§ What is expected:
Return the full listing, keeping every line exactly as it is.

§ Supplied records:
--- --- ---
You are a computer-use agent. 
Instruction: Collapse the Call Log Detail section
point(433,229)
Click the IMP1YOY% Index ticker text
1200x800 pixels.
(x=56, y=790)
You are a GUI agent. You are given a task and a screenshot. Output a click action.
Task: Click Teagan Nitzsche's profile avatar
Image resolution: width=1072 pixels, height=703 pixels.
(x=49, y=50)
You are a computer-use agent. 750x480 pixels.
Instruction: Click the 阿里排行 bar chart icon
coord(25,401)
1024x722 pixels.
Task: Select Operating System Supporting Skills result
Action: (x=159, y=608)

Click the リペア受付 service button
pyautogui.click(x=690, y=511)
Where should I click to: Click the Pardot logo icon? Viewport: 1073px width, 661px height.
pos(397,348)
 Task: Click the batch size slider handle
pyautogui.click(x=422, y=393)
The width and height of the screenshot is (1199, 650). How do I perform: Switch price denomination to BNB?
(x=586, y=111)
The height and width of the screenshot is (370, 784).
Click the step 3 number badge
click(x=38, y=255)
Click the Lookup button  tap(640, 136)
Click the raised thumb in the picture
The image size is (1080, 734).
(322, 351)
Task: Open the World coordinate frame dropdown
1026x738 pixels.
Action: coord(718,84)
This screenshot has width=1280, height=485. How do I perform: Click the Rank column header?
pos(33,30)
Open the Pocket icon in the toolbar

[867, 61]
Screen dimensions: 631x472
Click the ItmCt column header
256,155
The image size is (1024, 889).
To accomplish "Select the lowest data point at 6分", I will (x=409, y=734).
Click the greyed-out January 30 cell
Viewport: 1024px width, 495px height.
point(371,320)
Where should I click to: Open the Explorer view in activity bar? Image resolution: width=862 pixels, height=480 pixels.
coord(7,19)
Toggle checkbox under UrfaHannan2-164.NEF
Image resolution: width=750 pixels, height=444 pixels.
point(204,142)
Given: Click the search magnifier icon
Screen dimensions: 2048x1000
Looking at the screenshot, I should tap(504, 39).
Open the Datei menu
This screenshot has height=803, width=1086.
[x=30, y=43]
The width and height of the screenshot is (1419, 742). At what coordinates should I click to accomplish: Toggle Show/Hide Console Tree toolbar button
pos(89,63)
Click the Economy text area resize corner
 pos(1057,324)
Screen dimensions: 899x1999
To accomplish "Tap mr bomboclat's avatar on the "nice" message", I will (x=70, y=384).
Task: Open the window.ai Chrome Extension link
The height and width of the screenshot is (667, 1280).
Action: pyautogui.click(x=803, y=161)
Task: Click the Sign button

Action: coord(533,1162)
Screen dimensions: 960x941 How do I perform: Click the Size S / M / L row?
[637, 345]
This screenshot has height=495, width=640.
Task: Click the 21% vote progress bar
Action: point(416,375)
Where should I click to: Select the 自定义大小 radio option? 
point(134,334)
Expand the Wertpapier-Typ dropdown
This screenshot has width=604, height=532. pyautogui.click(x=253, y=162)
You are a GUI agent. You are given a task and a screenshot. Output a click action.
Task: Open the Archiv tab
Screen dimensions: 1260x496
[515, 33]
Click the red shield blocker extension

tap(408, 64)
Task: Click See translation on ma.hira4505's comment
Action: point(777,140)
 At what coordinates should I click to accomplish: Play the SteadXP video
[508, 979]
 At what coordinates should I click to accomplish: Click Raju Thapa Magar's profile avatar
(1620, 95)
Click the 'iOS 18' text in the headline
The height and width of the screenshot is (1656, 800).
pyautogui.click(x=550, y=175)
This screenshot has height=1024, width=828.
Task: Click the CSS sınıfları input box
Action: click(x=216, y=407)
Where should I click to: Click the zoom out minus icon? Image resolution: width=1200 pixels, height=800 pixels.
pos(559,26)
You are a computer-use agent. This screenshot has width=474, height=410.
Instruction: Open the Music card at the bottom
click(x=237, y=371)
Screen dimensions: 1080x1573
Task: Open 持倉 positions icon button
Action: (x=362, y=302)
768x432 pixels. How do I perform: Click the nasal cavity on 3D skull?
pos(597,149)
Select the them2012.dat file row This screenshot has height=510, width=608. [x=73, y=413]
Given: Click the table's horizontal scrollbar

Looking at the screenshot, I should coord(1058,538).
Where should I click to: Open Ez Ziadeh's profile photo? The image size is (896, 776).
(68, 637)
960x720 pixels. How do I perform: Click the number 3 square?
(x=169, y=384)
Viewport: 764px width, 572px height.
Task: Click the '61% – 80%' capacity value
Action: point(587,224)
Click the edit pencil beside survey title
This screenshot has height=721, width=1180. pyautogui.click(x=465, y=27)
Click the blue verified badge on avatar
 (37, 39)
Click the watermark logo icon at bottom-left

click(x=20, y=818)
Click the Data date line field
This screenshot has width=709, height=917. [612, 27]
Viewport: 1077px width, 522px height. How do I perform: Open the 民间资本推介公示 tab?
--- --- ---
§ Solved exercise:
You are a computer-use agent. 
Instruction: Collapse the Call Log Detail section
point(433,229)
Click the IMP1YOY% Index ticker text
1200x800 pixels.
(x=56, y=790)
You are a GUI agent. You are given a task and a screenshot. Output a click action.
Task: Click Teagan Nitzsche's profile avatar
Image resolution: width=1072 pixels, height=703 pixels.
(x=49, y=50)
You are a computer-use agent. 750x480 pixels.
Instruction: Click the 阿里排行 bar chart icon
coord(25,401)
1024x722 pixels.
Task: Select Operating System Supporting Skills result
Action: (x=159, y=608)

Click the リペア受付 service button
pyautogui.click(x=690, y=511)
Where should I click to: Click the Pardot logo icon? Viewport: 1073px width, 661px height.
pos(397,348)
 Task: Click the batch size slider handle
pyautogui.click(x=422, y=393)
The width and height of the screenshot is (1199, 650). How do I perform: Switch price denomination to BNB?
(x=586, y=111)
The height and width of the screenshot is (370, 784).
Click the step 3 number badge
click(x=38, y=255)
Click the Lookup button  tap(640, 136)
Click the raised thumb in the picture
The image size is (1080, 734).
(322, 351)
Task: Open the World coordinate frame dropdown
1026x738 pixels.
Action: coord(718,84)
This screenshot has width=1280, height=485. How do I perform: Click the Rank column header?
pos(33,30)
Open the Pocket icon in the toolbar

[867, 61]
Screen dimensions: 631x472
Click the ItmCt column header
256,155
The image size is (1024, 889).
To accomplish "Select the lowest data point at 6分", I will (x=409, y=734).
Click the greyed-out January 30 cell
Viewport: 1024px width, 495px height.
point(371,320)
Where should I click to: Open the Explorer view in activity bar? Image resolution: width=862 pixels, height=480 pixels.
coord(7,19)
Toggle checkbox under UrfaHannan2-164.NEF
Image resolution: width=750 pixels, height=444 pixels.
point(204,142)
Given: Click the search magnifier icon
Screen dimensions: 2048x1000
Looking at the screenshot, I should tap(504, 39).
Open the Datei menu
This screenshot has height=803, width=1086.
[x=30, y=43]
The width and height of the screenshot is (1419, 742). At what coordinates should I click to accomplish: Toggle Show/Hide Console Tree toolbar button
pos(89,63)
Click the Economy text area resize corner
 pos(1057,324)
Screen dimensions: 899x1999
To accomplish "Tap mr bomboclat's avatar on the "nice" message", I will (x=70, y=384).
Task: Open the window.ai Chrome Extension link
The height and width of the screenshot is (667, 1280).
Action: pyautogui.click(x=803, y=161)
Task: Click the Sign button

Action: coord(533,1162)
Screen dimensions: 960x941 How do I perform: Click the Size S / M / L row?
[637, 345]
This screenshot has height=495, width=640.
Task: Click the 21% vote progress bar
Action: point(416,375)
Where should I click to: Select the 自定义大小 radio option? 
point(134,334)
Expand the Wertpapier-Typ dropdown
This screenshot has width=604, height=532. pyautogui.click(x=253, y=162)
You are a GUI agent. You are given a task and a screenshot. Output a click action.
Task: Open the Archiv tab
Screen dimensions: 1260x496
[515, 33]
Click the red shield blocker extension

tap(408, 64)
Task: Click See translation on ma.hira4505's comment
Action: point(777,140)
 At what coordinates should I click to accomplish: Play the SteadXP video
[508, 979]
 At what coordinates should I click to accomplish: Click Raju Thapa Magar's profile avatar
(1620, 95)
Click the 'iOS 18' text in the headline
The height and width of the screenshot is (1656, 800).
pyautogui.click(x=550, y=175)
This screenshot has height=1024, width=828.
Task: Click the CSS sınıfları input box
Action: click(x=216, y=407)
Where should I click to: Click the zoom out minus icon? Image resolution: width=1200 pixels, height=800 pixels.
pos(559,26)
You are a computer-use agent. This screenshot has width=474, height=410.
Instruction: Open the Music card at the bottom
click(x=237, y=371)
Screen dimensions: 1080x1573
Task: Open 持倉 positions icon button
Action: (x=362, y=302)
768x432 pixels. How do I perform: Click the nasal cavity on 3D skull?
pos(597,149)
Select the them2012.dat file row This screenshot has height=510, width=608. [x=73, y=413]
Given: Click the table's horizontal scrollbar

Looking at the screenshot, I should coord(1058,538).
Where should I click to: Open Ez Ziadeh's profile photo? The image size is (896, 776).
(68, 637)
960x720 pixels. How do I perform: Click the number 3 square?
(x=169, y=384)
Viewport: 764px width, 572px height.
Task: Click the '61% – 80%' capacity value
Action: point(587,224)
Click the edit pencil beside survey title
This screenshot has height=721, width=1180. pyautogui.click(x=465, y=27)
Click the blue verified badge on avatar
 (37, 39)
Click the watermark logo icon at bottom-left

click(x=20, y=818)
Click the Data date line field
This screenshot has width=709, height=917. [612, 27]
Viewport: 1077px width, 522px height. How do I perform: Open the 民间资本推介公示 tab?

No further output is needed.